King Charles was greeted by ‘Not My King’ protests from the anti-monarchy group

King Charles was met with protests of “Not my King!” during his engagement on Thursday in Milton Keynes, England.

Around 20 protesters from the anti-monarchy group Republic turned up to greet Charles on his tour of the city. Some of the protesters carried signs that read “Not My King” and “Not Fit For Purpose”.

Republic CEO Graham Smith was in attendance.

“The Republic is concerned by recent police harassment of peaceful protesters at royal events,” Smith said in a press release sent out shortly after the protest. “We’re committed to getting the message across that it’s okay to protest the royals.”

Smith emailed HuffPost Thursday that police were “doing fine” with the protesters, as the Republic had informed them of their expected appearance a few days earlier.
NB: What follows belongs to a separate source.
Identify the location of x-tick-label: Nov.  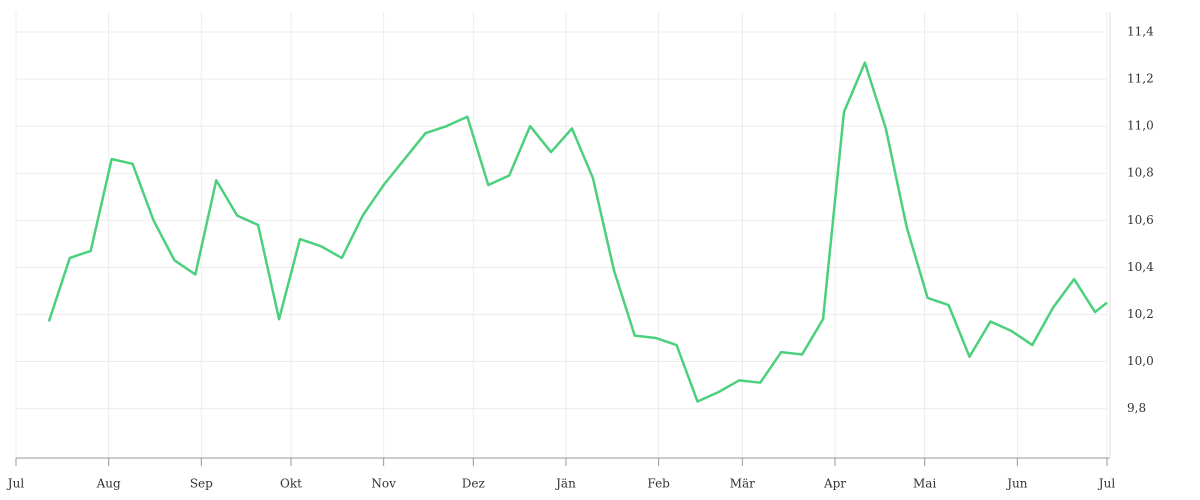
(384, 484).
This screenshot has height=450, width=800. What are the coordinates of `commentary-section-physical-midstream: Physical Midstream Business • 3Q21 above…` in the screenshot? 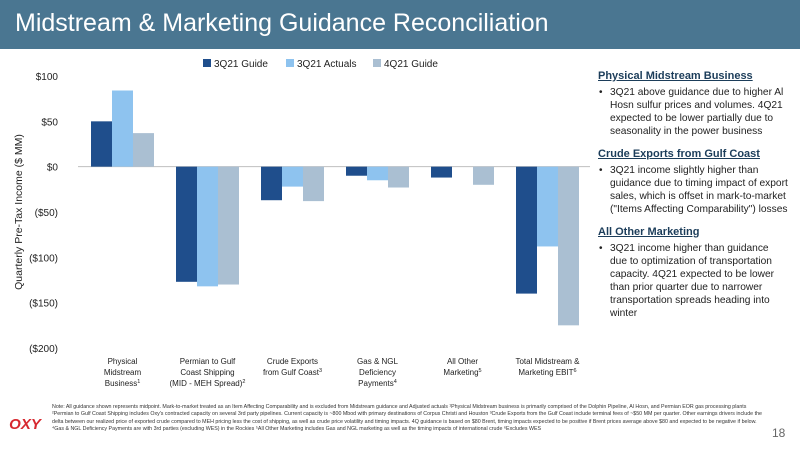 It's located at (693, 104).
Demonstrators hold placards and read
Protesters hold placards that read ‘Not My King’ as King Charles meets well-wishers on his arrival at the Church of Christ the Cornerstone in Milton Keynes, England on February 16.

ARTHUR EDWARDS via Getty Images

Smith said the group received attention from others in the crowd and that “a few people argued with us” and one was particularly “rude,” but others were interested and mostly good-natured.
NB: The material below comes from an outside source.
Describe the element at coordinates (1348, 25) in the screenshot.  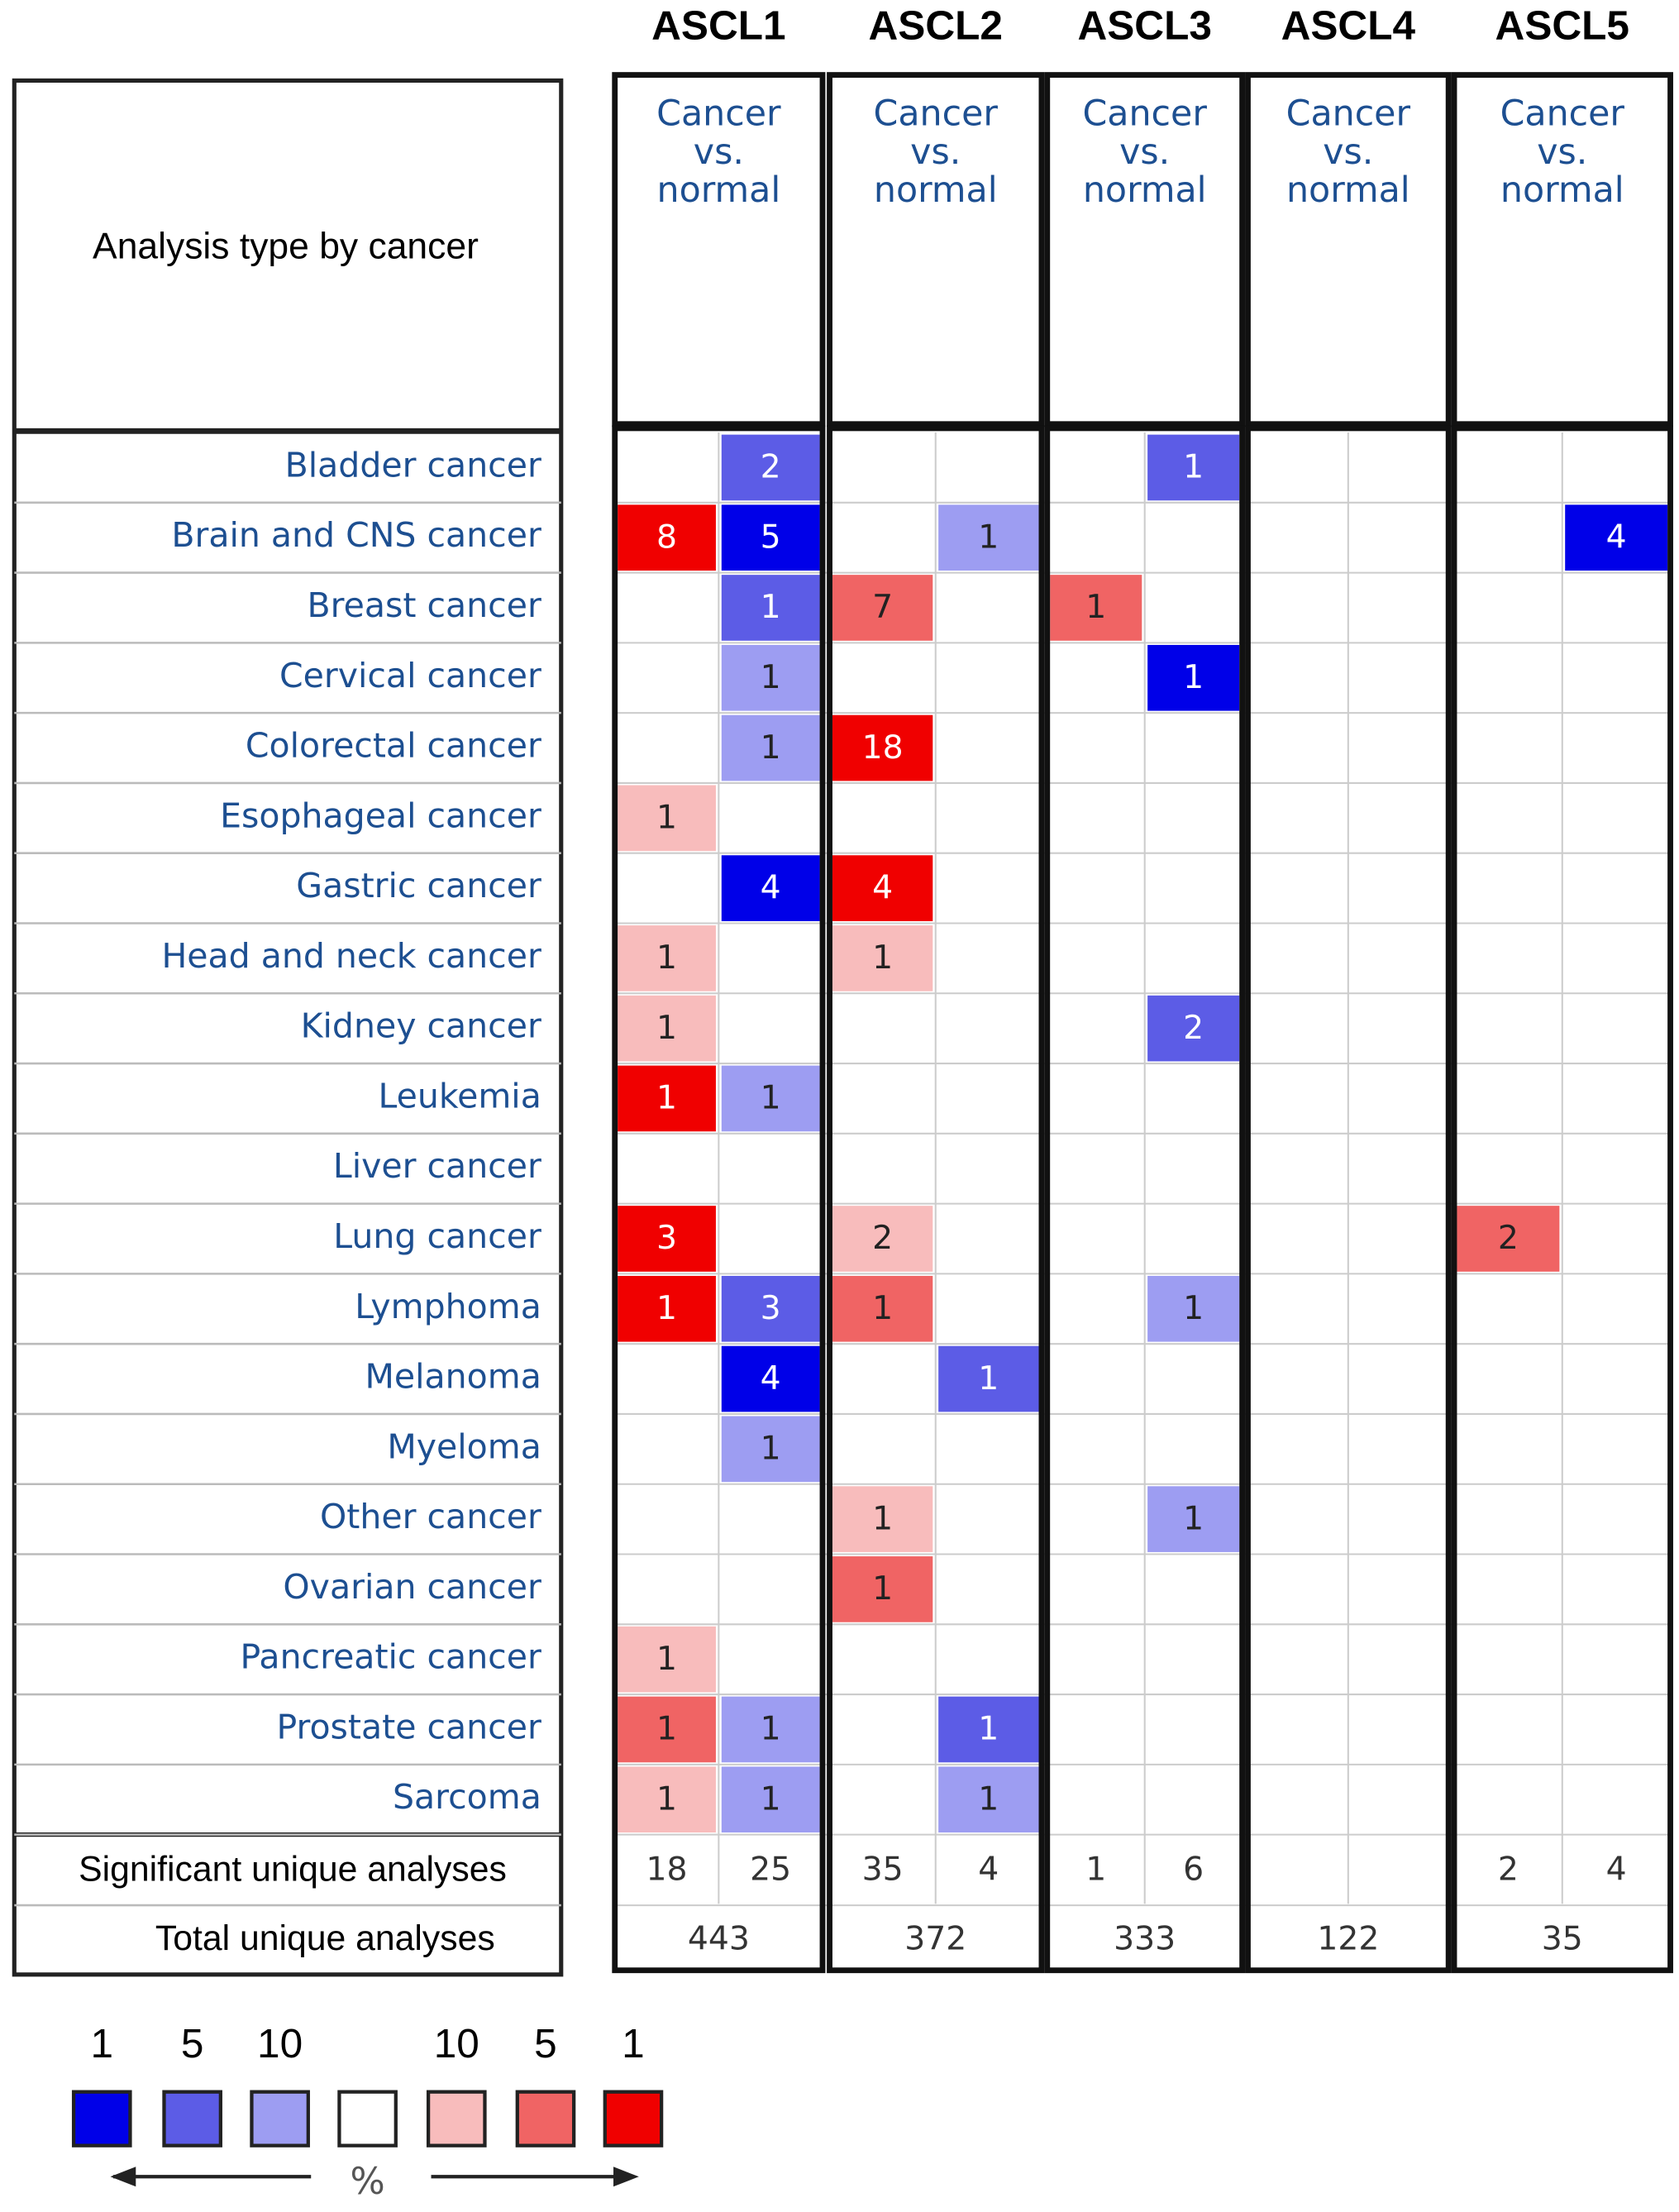
I see `gene-name: ASCL4` at that location.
He told HuffPost the group plans to hold another protest when Charles and Camilla visit York on April 6, exactly a month before the coronation.
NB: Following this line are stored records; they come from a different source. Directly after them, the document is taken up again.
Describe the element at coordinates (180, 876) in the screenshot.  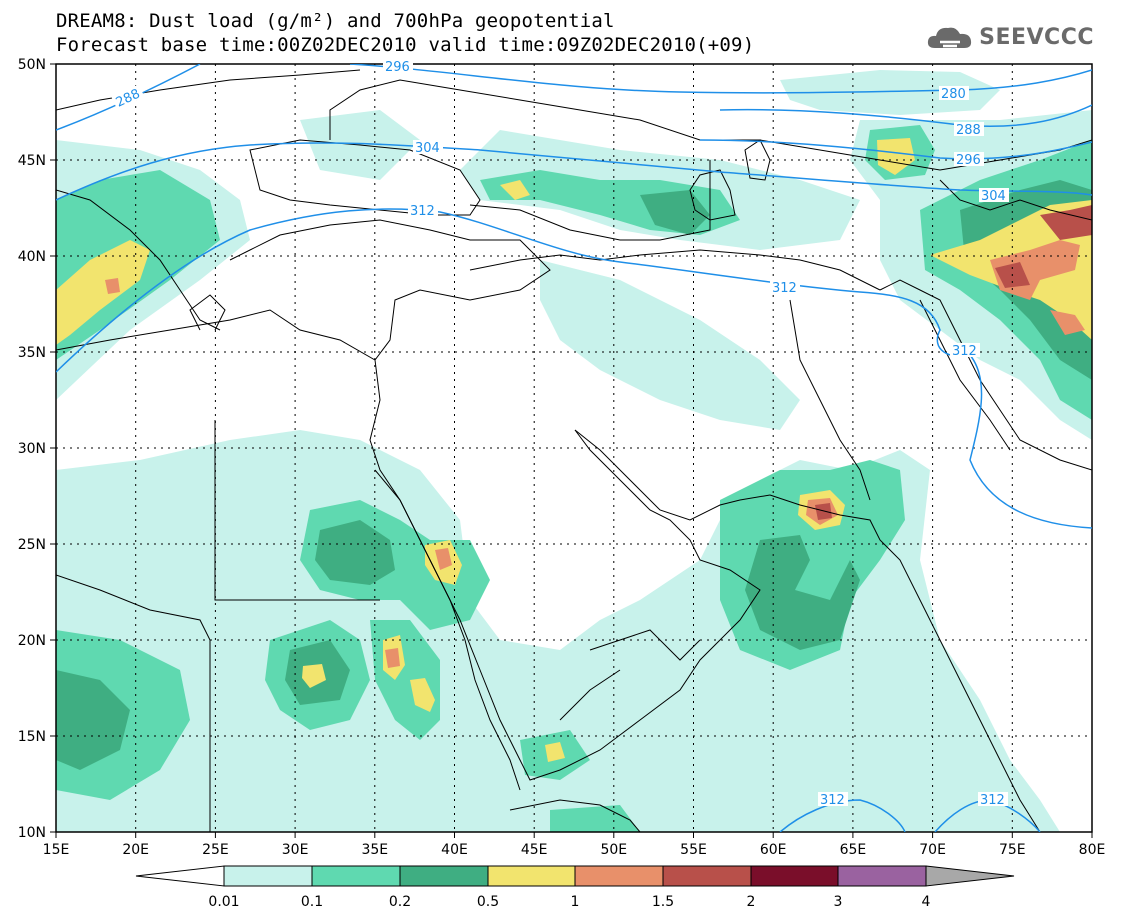
I see `colorbar-left-arrow` at that location.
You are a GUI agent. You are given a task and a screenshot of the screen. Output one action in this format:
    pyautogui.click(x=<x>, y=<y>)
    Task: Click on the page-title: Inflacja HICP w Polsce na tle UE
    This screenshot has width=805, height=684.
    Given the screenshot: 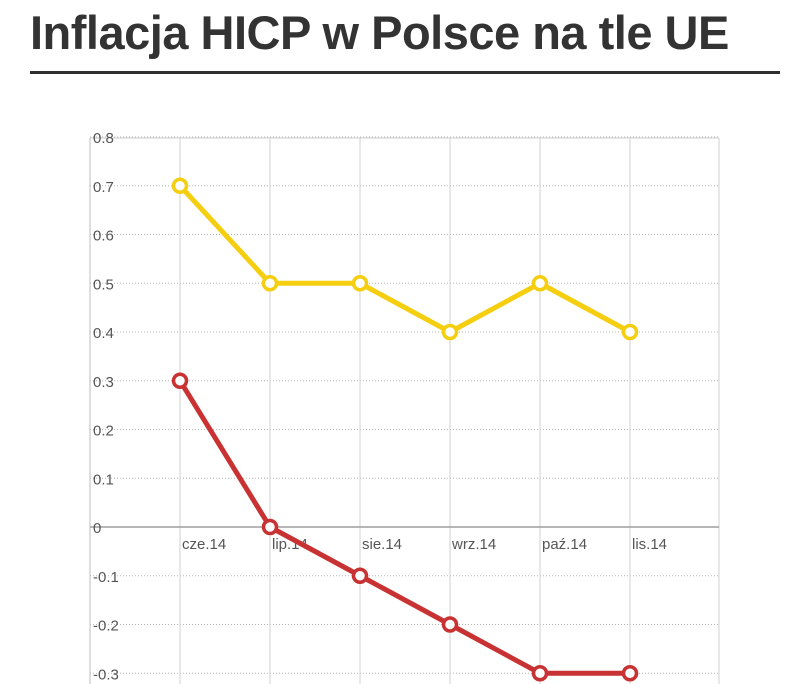 What is the action you would take?
    pyautogui.click(x=380, y=32)
    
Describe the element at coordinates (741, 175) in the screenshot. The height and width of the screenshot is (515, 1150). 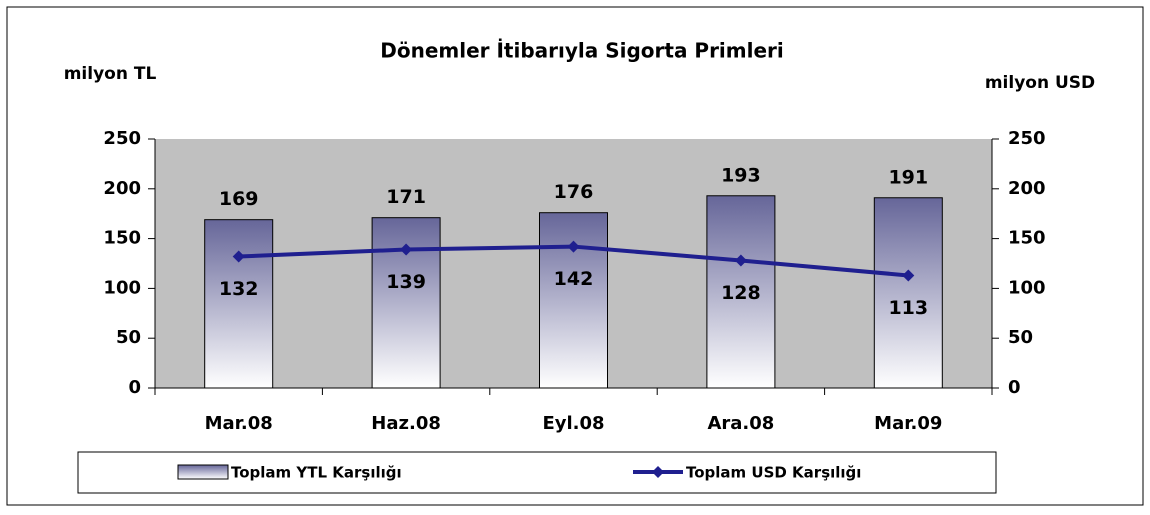
I see `bar-value-label: 193` at that location.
“We will do others, but we won’t know what until we have details of engagements,” he added.

Amid the boos and signs on Thursday, supporters of the king also cheered and chanted “God save the king” at the engagement, The Telegraph reported.

The city of Milton Keyes also said in a statement on its website that people gave “His Majesty the King a very warm welcome” and that the monarch was greeted by “joyful crowds”.

The King attended a reception on Thursday to mark Milton Keynes' new status as a city.
The King attended a reception on Thursday to mark Milton Keynes’ new status as a city.

ARTHUR EDWARDS via Getty Images

The monarch was there without his wife Camilla, who Buckingham Palace tested positive for COVID-19 earlier this week.

Last week, a protester was present with a blank sheet of paper at Prince William and Kate Middleton’s walkabout in Cornwall.

Matt Wilkinson, royal editor of The Sun, captured footage of the protester and tweeted that he was “held by police until the prince and princess left”.

The protests follow two incidents last year in which protesters threw eggs at Charles and Camilla in November, followed by another egg toss aimed only at the king in December.